• What needs to be done
Those lines of the data that hold the word "Task" are to be copied out.

• Data records

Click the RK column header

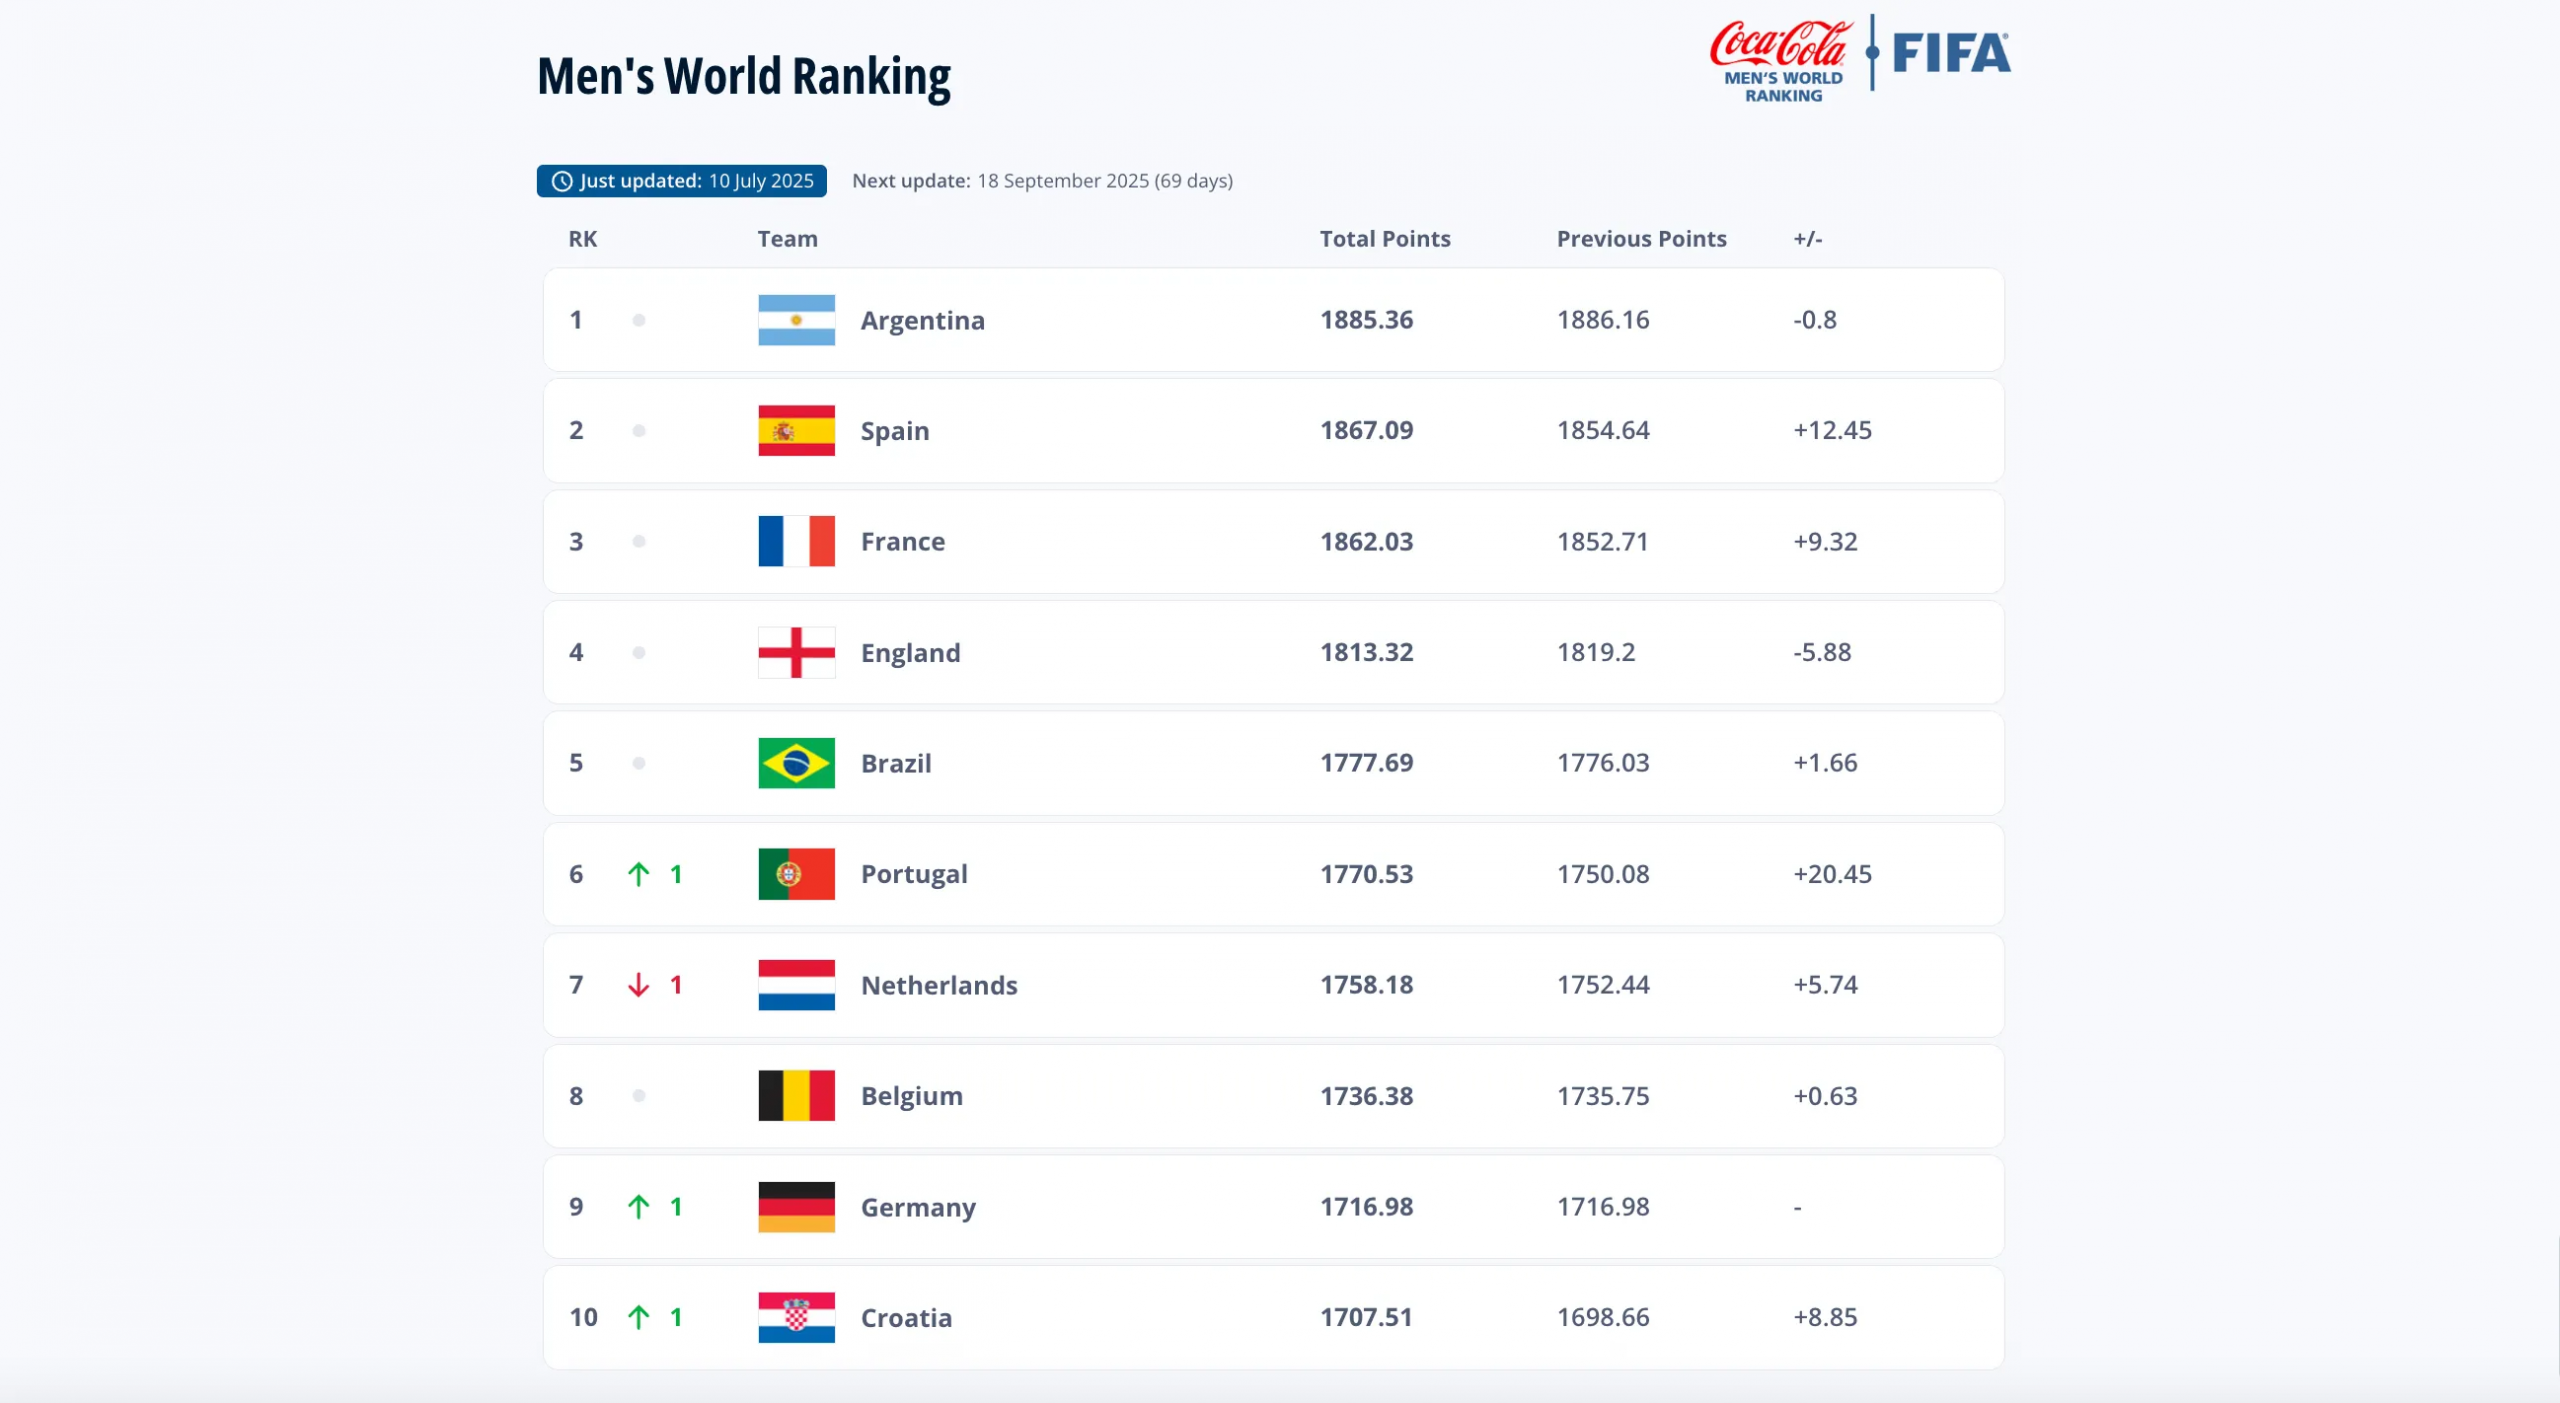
---
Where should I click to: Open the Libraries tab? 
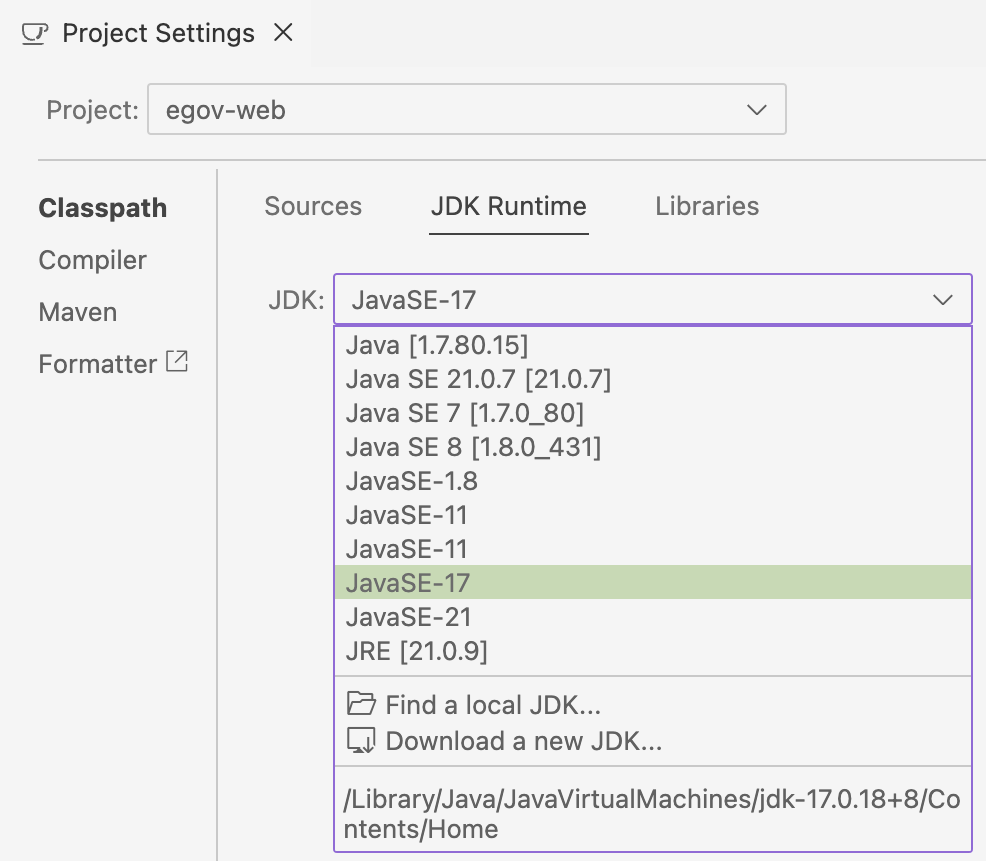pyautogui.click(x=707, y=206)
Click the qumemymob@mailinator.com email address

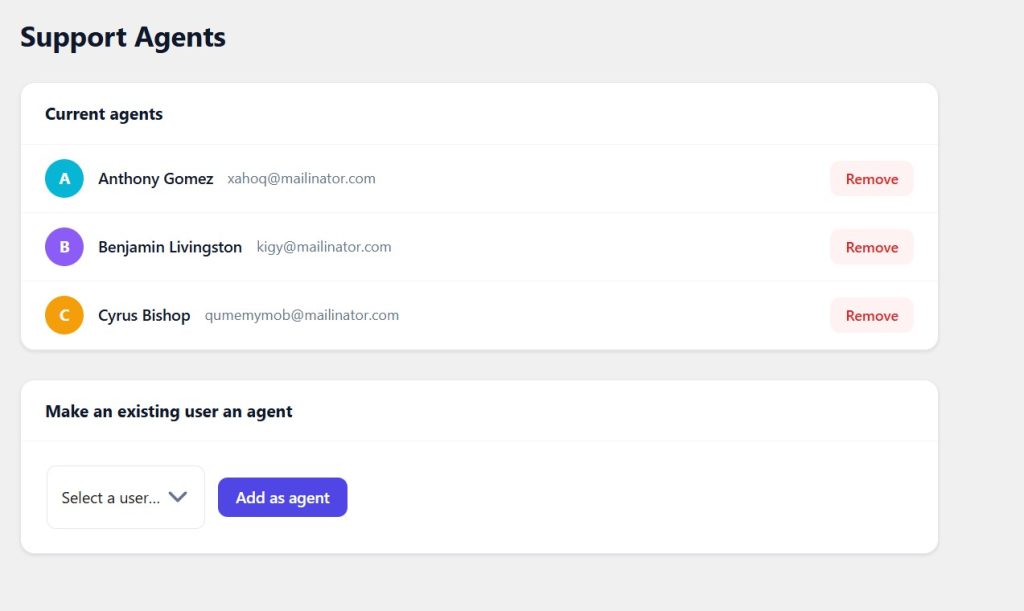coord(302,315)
...
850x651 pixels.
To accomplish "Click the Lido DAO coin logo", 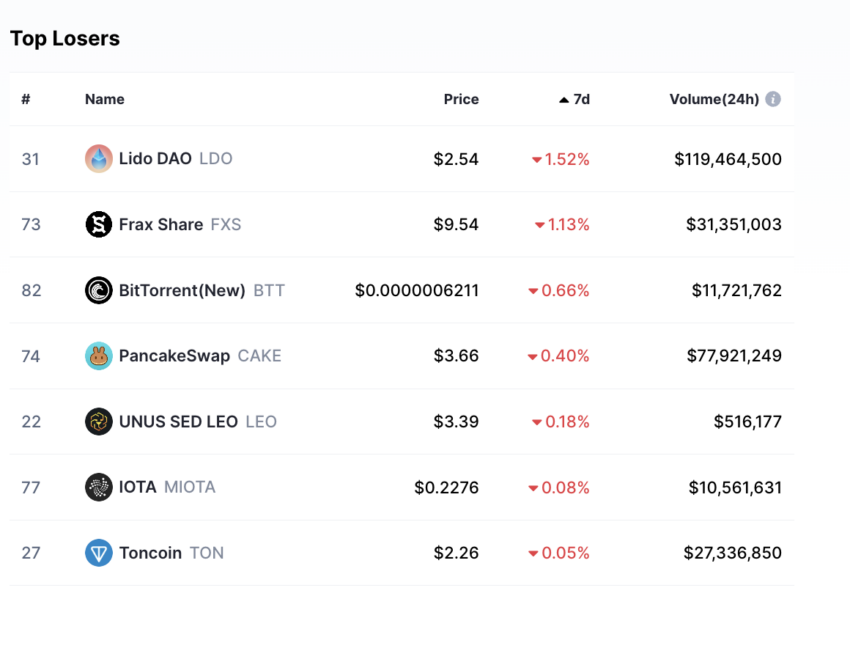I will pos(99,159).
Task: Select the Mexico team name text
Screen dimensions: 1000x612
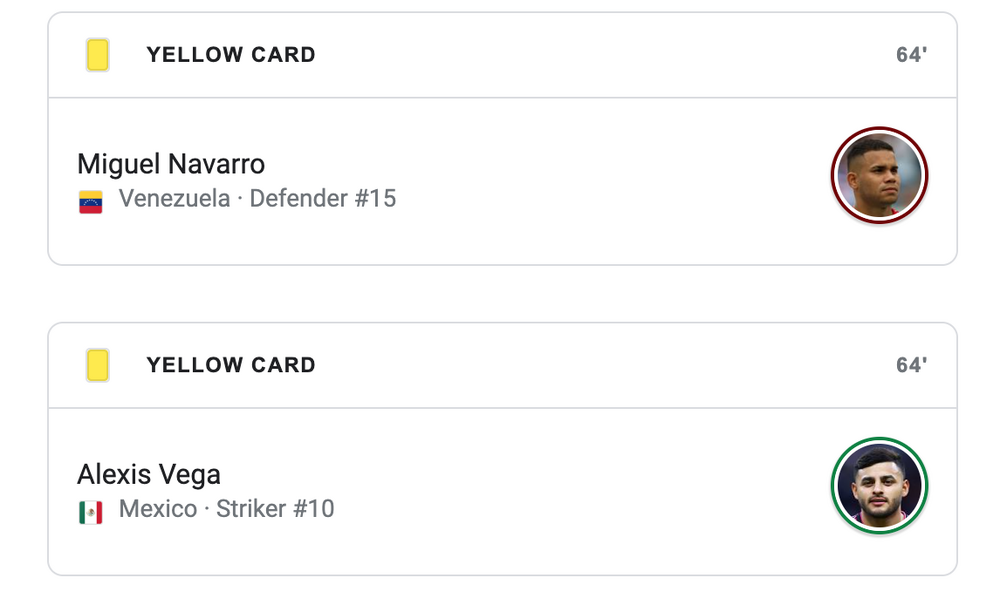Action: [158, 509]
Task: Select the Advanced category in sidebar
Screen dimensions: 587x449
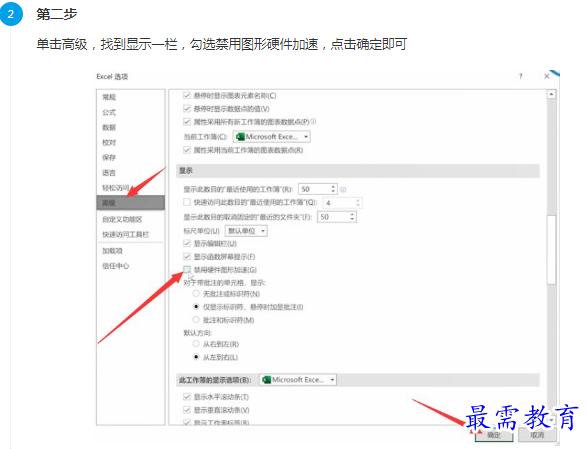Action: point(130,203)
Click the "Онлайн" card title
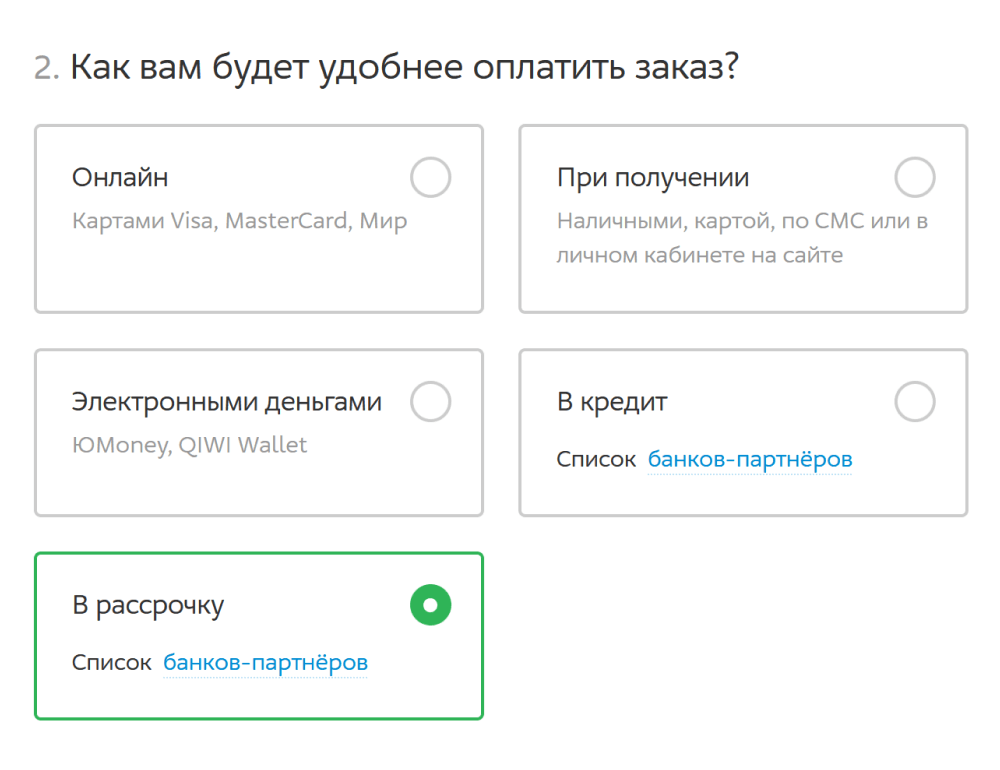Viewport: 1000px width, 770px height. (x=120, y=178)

• Result of this exercise
Task: Select the Mexico team name text
Task: Select the Advanced category in sidebar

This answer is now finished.